Low-Temperature Sintering of Nanoscale Silver Pastes for High-Performance and Highly-Reliable Device Interconnection

Abstract

In this paper, we report our development on making of nanoscale silver pastes and their low-temperature sintering for semiconductor device interconnections. The nanoscale silver pastes were prepared by dispersing 30-nm silver powder under ultrasonic vibration and mechanical agitation in an organic vehicle. Sintering of the silver paste prints at 280°C for 10 minutes resulted in a density of ~80% in the air ambient. Some important properties of the low-temperature sintered silver include ~2.4 W/K-cm for thermal conductivity, ~3.8 × 10−6 Ω-cm for electrical resistivity, and ~9 GPa for the effective elastic modulus. SiC Schottky rectifiers attached to either silver- or gold-coated direct bond copper (DBC) substrates show low forward voltage drops. The silver joints do not contain large voids but rather uniformly distributed microscale pores.
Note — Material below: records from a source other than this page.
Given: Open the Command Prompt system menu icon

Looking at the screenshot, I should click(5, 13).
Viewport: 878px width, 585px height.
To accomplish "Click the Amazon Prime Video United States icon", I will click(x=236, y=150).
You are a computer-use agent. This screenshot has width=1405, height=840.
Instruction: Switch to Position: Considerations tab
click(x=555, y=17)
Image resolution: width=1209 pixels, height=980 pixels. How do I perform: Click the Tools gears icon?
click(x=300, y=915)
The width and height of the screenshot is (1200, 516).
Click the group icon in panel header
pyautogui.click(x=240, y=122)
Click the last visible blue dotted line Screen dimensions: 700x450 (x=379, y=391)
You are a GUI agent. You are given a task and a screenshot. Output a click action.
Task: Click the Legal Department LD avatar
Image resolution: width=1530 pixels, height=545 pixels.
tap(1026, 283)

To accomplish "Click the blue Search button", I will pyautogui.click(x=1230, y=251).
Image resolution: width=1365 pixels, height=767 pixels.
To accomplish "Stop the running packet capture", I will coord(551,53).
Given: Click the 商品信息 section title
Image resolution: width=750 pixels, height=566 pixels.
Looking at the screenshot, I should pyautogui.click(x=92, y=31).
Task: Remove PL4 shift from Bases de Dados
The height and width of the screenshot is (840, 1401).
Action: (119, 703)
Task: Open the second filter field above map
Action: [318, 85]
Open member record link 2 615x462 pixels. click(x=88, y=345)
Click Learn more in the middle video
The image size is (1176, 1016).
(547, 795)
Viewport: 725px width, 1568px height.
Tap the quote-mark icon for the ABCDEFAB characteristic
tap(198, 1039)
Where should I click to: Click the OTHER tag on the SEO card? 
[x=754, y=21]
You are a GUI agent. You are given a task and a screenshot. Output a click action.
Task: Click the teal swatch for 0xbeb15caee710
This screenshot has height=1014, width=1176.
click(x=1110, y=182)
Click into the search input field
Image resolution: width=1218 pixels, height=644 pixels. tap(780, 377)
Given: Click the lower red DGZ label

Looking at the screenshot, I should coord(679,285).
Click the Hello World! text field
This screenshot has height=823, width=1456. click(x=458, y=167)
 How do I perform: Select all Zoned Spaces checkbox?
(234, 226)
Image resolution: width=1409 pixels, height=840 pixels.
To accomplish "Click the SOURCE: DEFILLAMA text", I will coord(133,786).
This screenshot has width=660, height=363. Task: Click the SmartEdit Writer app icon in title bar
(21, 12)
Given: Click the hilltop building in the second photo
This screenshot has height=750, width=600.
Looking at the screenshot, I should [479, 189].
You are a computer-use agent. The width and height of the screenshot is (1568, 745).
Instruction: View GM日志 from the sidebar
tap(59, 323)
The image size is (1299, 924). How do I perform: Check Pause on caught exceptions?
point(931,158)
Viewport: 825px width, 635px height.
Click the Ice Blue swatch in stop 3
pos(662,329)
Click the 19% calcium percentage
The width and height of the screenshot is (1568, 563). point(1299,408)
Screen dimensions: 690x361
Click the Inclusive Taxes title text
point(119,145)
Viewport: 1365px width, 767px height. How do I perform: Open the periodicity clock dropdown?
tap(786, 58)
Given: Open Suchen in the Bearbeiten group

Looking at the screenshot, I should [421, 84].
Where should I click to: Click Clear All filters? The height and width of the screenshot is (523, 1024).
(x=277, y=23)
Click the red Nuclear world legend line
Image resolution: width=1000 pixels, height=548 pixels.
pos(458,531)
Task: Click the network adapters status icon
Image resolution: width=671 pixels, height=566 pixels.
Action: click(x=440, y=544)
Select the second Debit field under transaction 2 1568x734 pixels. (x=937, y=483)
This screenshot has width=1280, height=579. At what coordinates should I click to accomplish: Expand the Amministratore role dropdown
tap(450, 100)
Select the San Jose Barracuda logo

Die-shear tests showed that bonding strengths of the silver joints were around 21 MPa on the gold-coated DBC substrates and 38 MPa on the silver-coated DBC substrates, respectively. The latter is comparable to that of reflowed eutectic lead-tin solder joints. Based on the findings in this work, the low-temperature sintering of nanoscale silver pastes is promising to be a high performance and highly-reliable semiconductor device bonding solution for high power packages.